Halloween (video game)
Halloween is a video game for the Atari 2600, released in October 1983 by Wizard Video. It is based on the 1978 horror film of the same name. The game was programmed by Tim Martin. When Games by Apollo went broke, Martin and another former employee, Robert Barber, developed Halloween.
Although the game was called Halloween, and featured the film's theatrical poster as its cover art as well as the movie's main music theme, the game itself never refers to any characters, including the killer, by their names in the film.
In 1983, Halloween was adapted as a video game for the Atari 2600 by Wizard Video. None of the main characters in the game were named. Players take on the role of a teenage babysitter who tries to save as many children from an unnamed, knife-wielding killer as possible. In another effort to save money, most versions of the game did not even have a label on the cartridge. It was simply a piece of tape with "Halloween" written in marker. The game contained more gore than the film, however. When the babysitter is killed, her head disappears and is replaced by blood pulsating from the neck as she runs around exaggeratedly.
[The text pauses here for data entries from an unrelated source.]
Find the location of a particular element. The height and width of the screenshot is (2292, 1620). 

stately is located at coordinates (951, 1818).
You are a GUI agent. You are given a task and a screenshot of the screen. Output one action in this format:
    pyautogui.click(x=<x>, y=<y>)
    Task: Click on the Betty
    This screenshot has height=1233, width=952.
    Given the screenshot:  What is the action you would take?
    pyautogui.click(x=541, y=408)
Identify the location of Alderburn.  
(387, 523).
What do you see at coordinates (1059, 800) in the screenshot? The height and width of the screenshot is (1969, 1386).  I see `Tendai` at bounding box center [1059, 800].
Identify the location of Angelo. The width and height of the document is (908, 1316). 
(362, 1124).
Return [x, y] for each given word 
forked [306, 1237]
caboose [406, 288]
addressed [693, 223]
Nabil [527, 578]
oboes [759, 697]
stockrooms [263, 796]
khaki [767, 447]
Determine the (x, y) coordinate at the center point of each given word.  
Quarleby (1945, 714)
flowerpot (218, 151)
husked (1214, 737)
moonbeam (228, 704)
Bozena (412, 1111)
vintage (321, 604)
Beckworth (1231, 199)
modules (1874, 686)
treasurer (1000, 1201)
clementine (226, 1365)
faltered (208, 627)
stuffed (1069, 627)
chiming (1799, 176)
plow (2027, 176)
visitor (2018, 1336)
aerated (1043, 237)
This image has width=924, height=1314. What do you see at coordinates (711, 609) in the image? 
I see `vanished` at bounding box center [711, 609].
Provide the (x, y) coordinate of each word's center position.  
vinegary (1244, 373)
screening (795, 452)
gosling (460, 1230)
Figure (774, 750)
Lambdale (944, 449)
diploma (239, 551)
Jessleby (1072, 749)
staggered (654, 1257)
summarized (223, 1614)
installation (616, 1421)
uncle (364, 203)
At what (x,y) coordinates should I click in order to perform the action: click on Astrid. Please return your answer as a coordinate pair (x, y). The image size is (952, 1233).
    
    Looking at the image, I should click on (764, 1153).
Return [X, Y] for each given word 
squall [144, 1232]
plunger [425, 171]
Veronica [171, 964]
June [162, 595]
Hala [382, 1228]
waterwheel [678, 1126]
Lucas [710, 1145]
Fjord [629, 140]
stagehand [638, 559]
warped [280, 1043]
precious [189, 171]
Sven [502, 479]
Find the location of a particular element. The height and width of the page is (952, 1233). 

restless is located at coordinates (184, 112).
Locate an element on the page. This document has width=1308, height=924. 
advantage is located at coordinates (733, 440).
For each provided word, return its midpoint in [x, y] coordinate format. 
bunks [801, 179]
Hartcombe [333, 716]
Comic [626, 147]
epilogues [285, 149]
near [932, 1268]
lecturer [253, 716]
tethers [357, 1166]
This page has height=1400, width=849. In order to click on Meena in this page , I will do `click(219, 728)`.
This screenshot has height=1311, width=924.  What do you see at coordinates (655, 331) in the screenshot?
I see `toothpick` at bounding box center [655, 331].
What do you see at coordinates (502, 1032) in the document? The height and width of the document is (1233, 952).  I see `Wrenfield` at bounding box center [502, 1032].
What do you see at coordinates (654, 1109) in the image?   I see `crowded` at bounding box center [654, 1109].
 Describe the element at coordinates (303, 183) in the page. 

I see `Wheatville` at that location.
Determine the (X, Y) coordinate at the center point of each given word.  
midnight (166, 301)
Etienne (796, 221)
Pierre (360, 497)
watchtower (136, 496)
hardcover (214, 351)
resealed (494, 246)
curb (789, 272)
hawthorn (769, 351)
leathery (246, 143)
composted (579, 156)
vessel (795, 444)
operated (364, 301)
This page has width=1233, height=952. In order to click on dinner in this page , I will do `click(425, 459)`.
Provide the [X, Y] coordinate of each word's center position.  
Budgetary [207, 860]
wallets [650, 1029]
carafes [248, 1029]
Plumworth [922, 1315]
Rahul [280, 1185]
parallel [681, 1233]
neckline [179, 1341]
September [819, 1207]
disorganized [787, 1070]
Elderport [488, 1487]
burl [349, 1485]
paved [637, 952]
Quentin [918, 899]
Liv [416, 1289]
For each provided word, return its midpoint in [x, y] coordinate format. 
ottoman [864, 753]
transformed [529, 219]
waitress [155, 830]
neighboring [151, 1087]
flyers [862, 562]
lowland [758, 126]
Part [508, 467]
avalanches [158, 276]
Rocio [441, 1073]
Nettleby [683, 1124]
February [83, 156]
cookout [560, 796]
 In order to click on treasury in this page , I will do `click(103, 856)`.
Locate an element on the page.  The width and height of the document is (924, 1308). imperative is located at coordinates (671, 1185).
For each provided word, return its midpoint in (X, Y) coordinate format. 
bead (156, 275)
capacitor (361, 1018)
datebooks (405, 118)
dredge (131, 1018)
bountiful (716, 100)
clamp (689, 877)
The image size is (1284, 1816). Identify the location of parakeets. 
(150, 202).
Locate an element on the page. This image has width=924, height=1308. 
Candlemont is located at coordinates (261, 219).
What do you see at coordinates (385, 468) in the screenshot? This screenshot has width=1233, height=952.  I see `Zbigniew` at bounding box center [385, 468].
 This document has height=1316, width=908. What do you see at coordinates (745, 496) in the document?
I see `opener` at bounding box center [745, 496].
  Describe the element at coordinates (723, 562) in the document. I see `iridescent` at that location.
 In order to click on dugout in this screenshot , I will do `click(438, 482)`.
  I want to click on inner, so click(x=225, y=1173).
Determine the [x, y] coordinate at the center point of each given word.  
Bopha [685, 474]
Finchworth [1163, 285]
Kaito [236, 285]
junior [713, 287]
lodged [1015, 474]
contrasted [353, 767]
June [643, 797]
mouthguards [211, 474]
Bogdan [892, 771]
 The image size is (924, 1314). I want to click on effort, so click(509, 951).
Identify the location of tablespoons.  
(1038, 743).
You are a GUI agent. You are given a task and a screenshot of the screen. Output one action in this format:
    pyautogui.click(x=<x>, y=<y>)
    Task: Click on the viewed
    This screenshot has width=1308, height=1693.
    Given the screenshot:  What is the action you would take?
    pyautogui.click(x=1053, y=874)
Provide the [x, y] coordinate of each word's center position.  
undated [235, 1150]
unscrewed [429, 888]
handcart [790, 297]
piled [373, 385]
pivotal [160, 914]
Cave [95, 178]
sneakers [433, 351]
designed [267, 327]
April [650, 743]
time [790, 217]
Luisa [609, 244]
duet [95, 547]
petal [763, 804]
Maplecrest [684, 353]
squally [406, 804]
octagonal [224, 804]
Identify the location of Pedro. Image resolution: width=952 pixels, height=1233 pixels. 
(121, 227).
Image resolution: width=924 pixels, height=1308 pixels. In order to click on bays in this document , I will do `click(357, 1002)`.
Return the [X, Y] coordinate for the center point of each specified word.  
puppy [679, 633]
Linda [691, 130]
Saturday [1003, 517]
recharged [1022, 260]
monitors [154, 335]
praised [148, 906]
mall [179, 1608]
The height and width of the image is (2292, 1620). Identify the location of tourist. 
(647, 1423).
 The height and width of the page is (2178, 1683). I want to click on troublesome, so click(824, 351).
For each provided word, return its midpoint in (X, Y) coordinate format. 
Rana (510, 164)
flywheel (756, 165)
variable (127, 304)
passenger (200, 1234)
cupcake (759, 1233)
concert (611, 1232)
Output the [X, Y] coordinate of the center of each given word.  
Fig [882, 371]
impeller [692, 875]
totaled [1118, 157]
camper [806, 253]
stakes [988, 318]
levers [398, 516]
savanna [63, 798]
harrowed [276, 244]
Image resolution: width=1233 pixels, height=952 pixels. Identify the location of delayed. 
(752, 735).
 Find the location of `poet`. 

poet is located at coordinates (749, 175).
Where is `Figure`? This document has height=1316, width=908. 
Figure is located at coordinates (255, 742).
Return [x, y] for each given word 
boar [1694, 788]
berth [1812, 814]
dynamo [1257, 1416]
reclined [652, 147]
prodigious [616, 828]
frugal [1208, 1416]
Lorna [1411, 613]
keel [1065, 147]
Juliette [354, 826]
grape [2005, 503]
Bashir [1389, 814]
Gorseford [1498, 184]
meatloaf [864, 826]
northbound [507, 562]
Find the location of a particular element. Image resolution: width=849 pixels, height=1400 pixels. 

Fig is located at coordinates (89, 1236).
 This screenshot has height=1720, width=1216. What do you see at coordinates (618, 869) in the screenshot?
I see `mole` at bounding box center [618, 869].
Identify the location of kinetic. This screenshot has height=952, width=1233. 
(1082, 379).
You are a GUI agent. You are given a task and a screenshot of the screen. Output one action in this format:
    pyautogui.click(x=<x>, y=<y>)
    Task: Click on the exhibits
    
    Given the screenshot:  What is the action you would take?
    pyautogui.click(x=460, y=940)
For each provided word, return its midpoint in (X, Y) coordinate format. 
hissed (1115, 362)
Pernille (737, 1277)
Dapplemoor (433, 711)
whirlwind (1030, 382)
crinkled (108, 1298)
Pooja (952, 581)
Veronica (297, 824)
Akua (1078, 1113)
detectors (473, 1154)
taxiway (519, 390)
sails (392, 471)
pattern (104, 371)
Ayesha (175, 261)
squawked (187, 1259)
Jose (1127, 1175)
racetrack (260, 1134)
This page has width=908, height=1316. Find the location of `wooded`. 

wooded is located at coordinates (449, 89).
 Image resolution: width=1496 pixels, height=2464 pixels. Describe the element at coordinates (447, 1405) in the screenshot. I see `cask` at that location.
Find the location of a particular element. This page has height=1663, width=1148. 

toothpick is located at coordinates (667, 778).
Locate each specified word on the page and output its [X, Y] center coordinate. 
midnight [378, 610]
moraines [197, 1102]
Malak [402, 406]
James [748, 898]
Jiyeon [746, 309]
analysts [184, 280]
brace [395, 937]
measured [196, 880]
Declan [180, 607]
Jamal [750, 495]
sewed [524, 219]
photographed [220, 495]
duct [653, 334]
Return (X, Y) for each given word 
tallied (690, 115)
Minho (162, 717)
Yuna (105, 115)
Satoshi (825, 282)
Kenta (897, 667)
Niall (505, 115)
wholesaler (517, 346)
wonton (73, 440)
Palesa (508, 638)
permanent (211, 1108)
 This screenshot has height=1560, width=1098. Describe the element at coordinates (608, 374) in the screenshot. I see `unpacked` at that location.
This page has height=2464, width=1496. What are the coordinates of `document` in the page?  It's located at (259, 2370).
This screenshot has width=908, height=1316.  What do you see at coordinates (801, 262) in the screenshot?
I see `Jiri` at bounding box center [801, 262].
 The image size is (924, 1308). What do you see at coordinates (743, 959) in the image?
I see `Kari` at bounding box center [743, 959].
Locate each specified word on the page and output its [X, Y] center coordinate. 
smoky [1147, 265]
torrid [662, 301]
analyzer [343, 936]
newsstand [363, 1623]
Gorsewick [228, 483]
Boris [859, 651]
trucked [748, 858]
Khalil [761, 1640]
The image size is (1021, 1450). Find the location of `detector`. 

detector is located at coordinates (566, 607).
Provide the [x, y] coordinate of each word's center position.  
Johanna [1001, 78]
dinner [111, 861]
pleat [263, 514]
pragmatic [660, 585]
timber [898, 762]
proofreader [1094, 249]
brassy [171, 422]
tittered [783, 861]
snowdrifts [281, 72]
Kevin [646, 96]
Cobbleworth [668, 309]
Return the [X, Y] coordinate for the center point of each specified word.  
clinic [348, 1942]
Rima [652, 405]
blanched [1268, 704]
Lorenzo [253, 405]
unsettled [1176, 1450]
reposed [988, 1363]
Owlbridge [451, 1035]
The game's primary similarity to the film is the theme music that plays when the killer appears onscreen.
The player obtains points in two ways: by rescuing children and bringing them to "safe rooms" located at both ends of each floor of the house, and by stabbing the killer with the knife (if it can be located). The player advances a level either by rescuing five children or stabbing the killer twice. The killer gets faster with each level increase, and the game continues until all of the player's three lives are lost.
Controversy and legacy
Like The Texas Chainsaw Massacre, Wizard's other offering, Halloween was a controversial title at the time due to its violent content and subject matter. Many game retailers refused to carry the game and the ones who did often kept it behind the counter on a request-only basis.
Halloween, along with The Texas Chainsaw Massacre, drove Wizard Video Games to bankruptcy. While Wizard Video Games were liquidating its merchandise, some copies of the game were shipped and sold without a label, or with a simple white sticker with "HALLOWEEN" hand-written on it to cut costs. This led to even more stores rejecting the game due to its appearance.
Wizard Video's other commercial release, Halloween, had a slightly better reception than their The Texas Chainsaw Massacre, however, the limited number of copies sold has made both games highly valued items among Atari collectors.